The other day I had a test-drive in a lazy-boy chair; the soft leather aroma filled the air as my bones sunk into the sumptuous foam. It raises your legs as it reclines, and has an array of remote controls:-like Captain Kirk’s chair on the bridge of the Star Ship Enterprise. Unfortunately for the salesman, I suddenly remembered Sir Ernest Shackleton and his men fighting for survival in the Antarctic ice floes a century ago and called to mind a Japanese saying that “luxury is a menace to authentic manhood”.
The current generation of men seem bent on making life soft, convenient, safe and comfortable. Philosophies akin to the American dream point to an earthly paradise and rest after labour with the unspoken suggestion that a cure for sickness, old age and death can’t be far away now. Life’s meaning has become focussed on success, wealth and ease and the avoidance of all woes and challenges. Any obstacle or adversity or departure from the carefully crafted comfort zone is met with horror and ultimately disappointment.

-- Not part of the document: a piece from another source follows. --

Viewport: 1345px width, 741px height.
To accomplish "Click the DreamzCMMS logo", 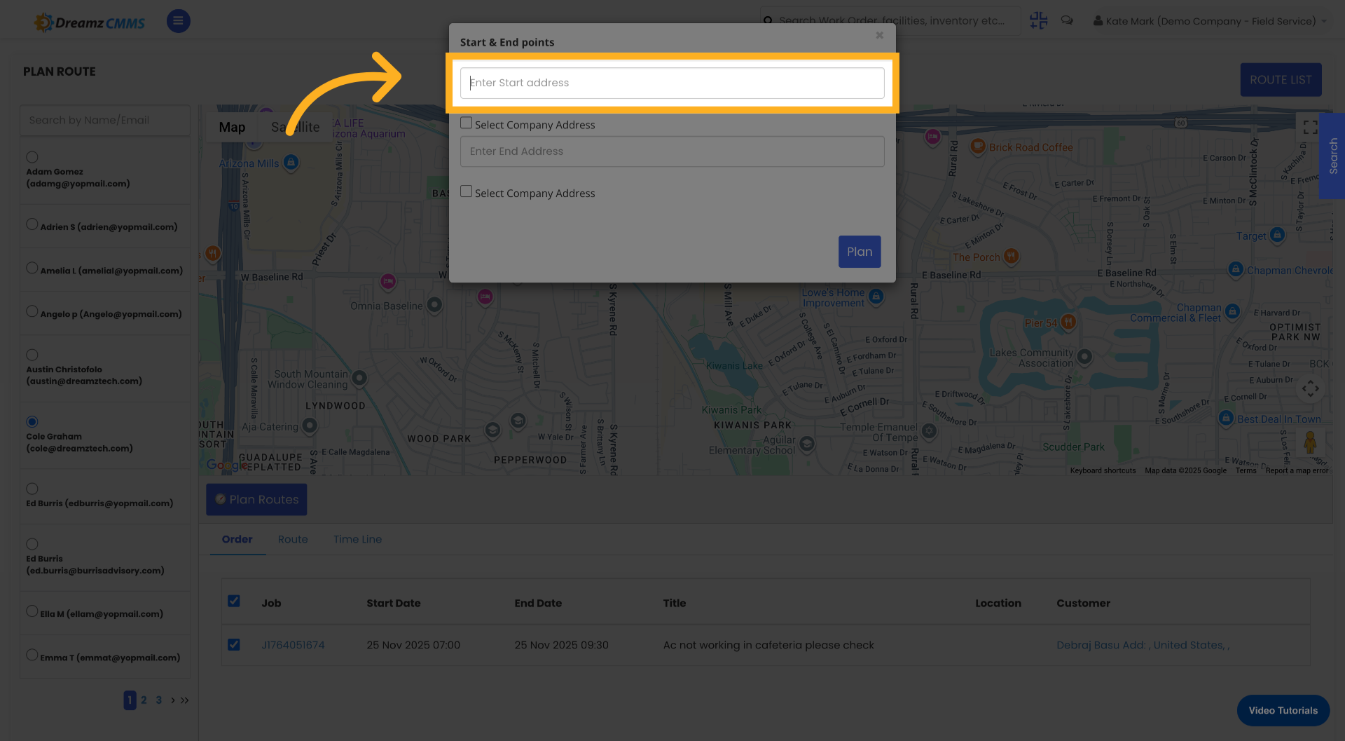I will (89, 21).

As a pilgrim people passing through life on the journey to our ultimate goal and destination, we have the opportunity to achieve a different kind of success. I read an insight that changed my thinking about my own trials and sufferings; that the difficulties we encounter are really a way that God initiates us into an authentic Christian manhood. He wants to see us reach our full stature as men and as sons and so will put us through whatever is necessary to achieve that. Even those things which happen to us, which can only be regarded as evil, can be transformed by grace (and time) and become our glory; “We know that all things work for good for those who love God”(Rom 8:28) We can resist this process or embrace it; but it will be lighter if difficulties are accepted as if from God’s hand because then we can prayerfully work through them in partnership.
Viewed from this perspective, and looking back on my own life, from childhood to the present, I can see how my heavenly Father led me through different challenges, trials and adventures; many I rather enjoyed, others are filed under ‘hideous abominations’ but in either case I grew through them, learned and relearned lessons, was hurt and healed and taken together it’s the hardships that form our characters the most. In time they are remembered fondly because of the fruit they bore and ultimately this toil is part of heaven’s price, and as we endure to the end our thrones await us!